In order to keep implementation details from leaking, instead of returning, e.g., a Collection<MyCoolObject>, one might implement Iterable<MyCoolObject>, which would then require implementing Iterator<T> from the Iterable Interface. Thus however the internal data structure is managed, the access to the elements is via the Iterator.
With Java 8, one might wish to add Stream<MyCoolObject> stream() to MyCoolObject. (See also: recommendation to support stream in the book Java 8 Lambdas). While adding the method isn't difficult (and I did read the Question about Why Iterable Doesn't Provide Stream), it seems odd that Java did not add an Interface for Streamable<T> to mirror the Iterable<T> idea. (Well, a different name perhaps since Streamable exists for the ever use CORBA stuff).

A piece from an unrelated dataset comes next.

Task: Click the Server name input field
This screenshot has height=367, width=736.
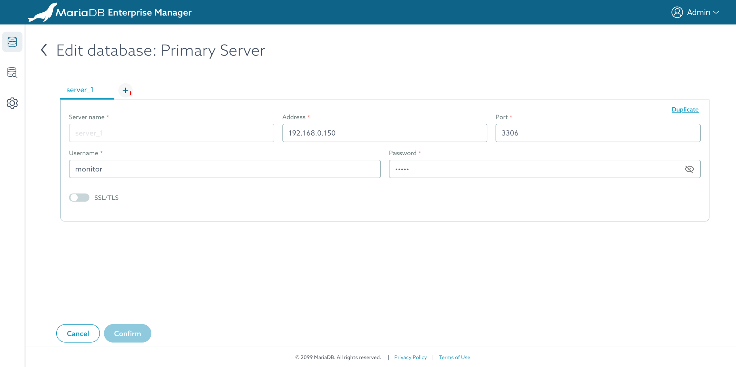Action: pos(171,133)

I think I followed the Answer about why adding Stream to Iterable was potentially problematic, but I do not see why a Streaming<T> interface couldn't have been provided. For example, Collections could have implemented the Streaming<T> interface, and it would make it clearer for other objects that one could expect a stream() method.
Based upon an Answer to the above referenced Question, it is possible to get a Stream from the Iterable via
Stream s = StreamSupport.stream(iter.spliterator(), false);
but that seems like a lot of work given that MyObject could would like to just implement stream() to allow a user of the object to do
myObject.stream().filter(...).collect(...)
without the intervening conversion from the iterator.
Is there a reason for the lack of an interface for streaming capable objects? Is there a better approach than just implementing stream() on MyCoolObject and letting someone look through the Javadoc so they know it has a stream() method?
Or, is quite likely, am I misunderstanding something about the approach for Stream?
(Also, I implement stream() in CoolObject, but then forget to implement parallelStream(), which is something that would be alleviated by having the interface).